** Text under study follows **

It’s a minority-majority system, and, in September, U.S. News and World Report ranked UNLV the most diverse undergraduate college campus in the nation for the second consecutive year. But it’s one thing to enroll students. It’s another to see them graduate.

“The central role of higher education is to graduate competent individuals who can populate the workforce,” Chancellor Thom Reilly said. “At the end of the day, that’s how we judge our success.”

The Board of Regents held a summit last week about closing achievement gaps between student groups. It built upon a similar all-day meeting in January when Nevada’s college presidents shared their goals for graduation and persistence rate growth by 2025. The goals boil down to student success, which, in this case, means staying in college semester to semester and, ultimately, earning a diploma.

The path to a degree is less certain for minority students, though. The graduation rate for minority students at Nevada’s four-year institutions — UNLV, UNR and Nevada State College — was 43 percent in 2017. White students, meanwhile, posted a 51 percent graduation rate that year.

A similar divide exists for students attending the state’s two-year-institutions — College of Southern Nevada, Great Basin College, Truckee Meadows Community College and Western Nevada College. The graduation rate was 12 percent for minority students versus nearly 19 percent for white students in 2017.

(NSHE also tracks something called a graduation and transfer-out rate, which includes students who have graduated on time and students who have transferred to another institution. Those rates are higher given that many students use community college as a stepping stone to finishing four-year degrees at universities.)

Degree completion varies among minority groups. For instance, Asian and Native Hawaiian/Pacific Islander students attending UNLV graduated in 2017 at the highest rates — 48 percent and 60 percent, respectively. White students were the third highest at nearly 43 percent. But black, Hispanic and American Indian/Alaskan Native students, as well as those who identify as two or more ethnicities, fell below UNLV’s overall graduation rate of 41.6 percent. Slightly less than a quarter of black students received a degree.

** End of Text under study **

Can you reproduce, word for word, the part of the article above on Nevada college graduation rates that begins at "(NSHE also tracks" and ends after "degrees at universities.)"?

** Data excerpt follows **

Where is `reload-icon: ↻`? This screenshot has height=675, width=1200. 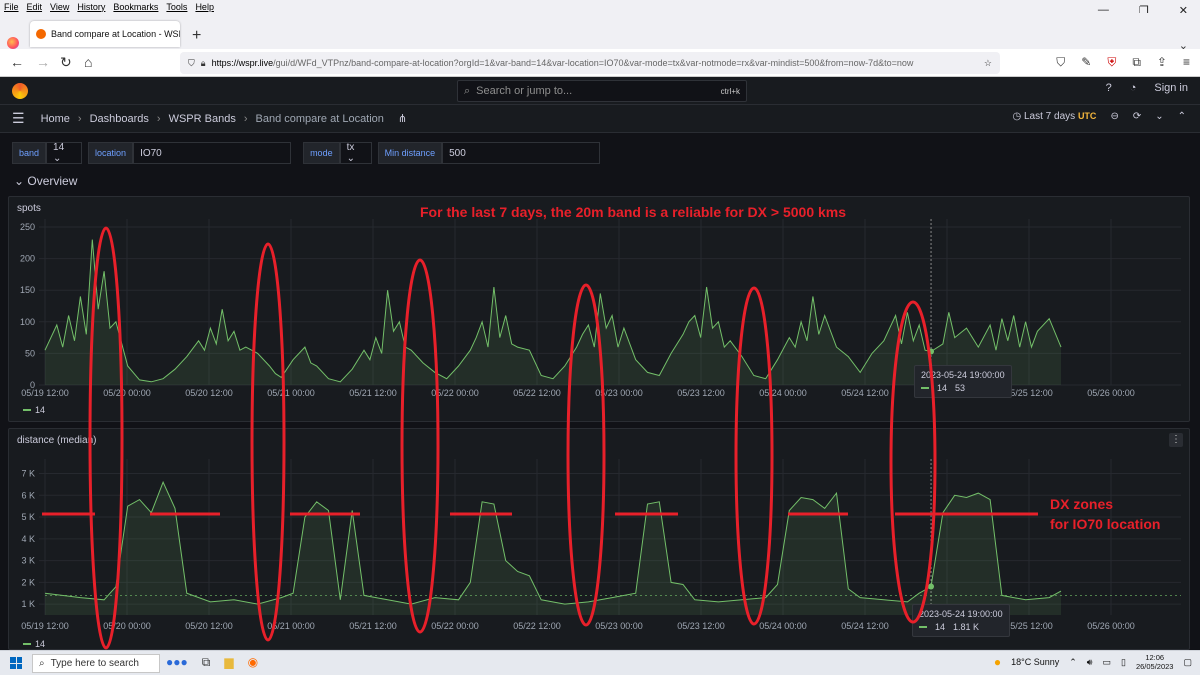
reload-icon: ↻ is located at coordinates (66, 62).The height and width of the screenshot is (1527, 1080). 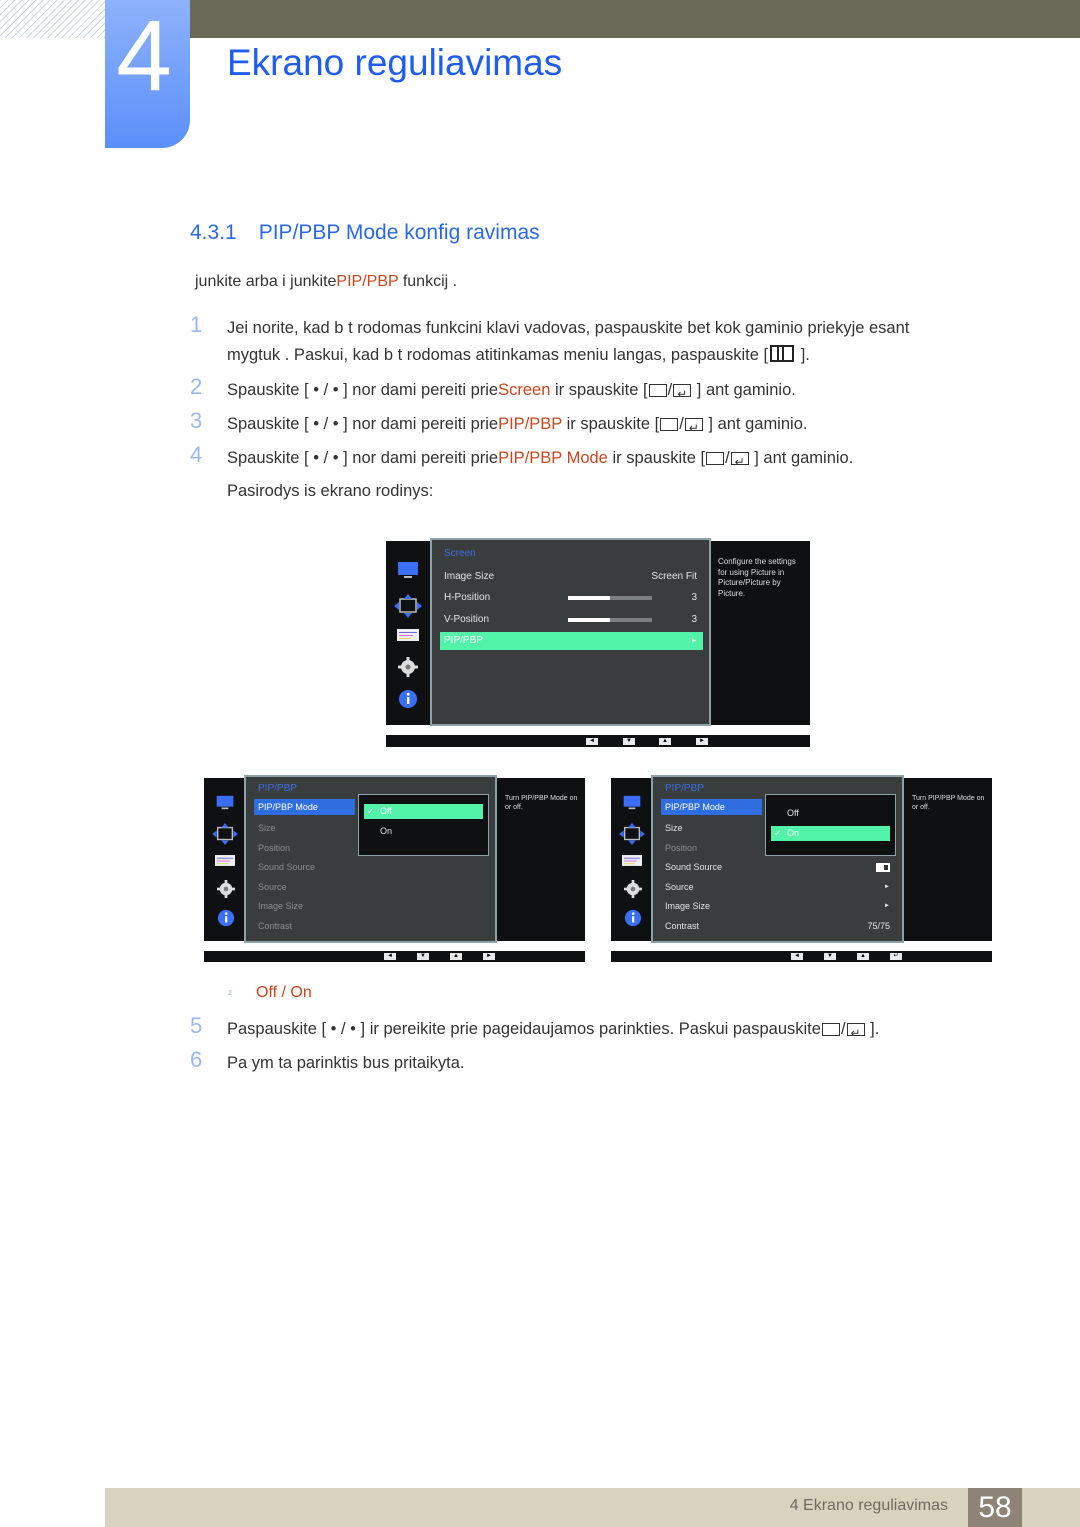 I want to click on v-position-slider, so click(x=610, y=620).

** End of Data excerpt **

Solution |
(NSHE also tracks something called a graduation and transfer-out rate, which includes students who have graduated on time and students who have transferred to another institution. Those rates are higher given that many students use community college as a stepping stone to finishing four-year degrees at universities.)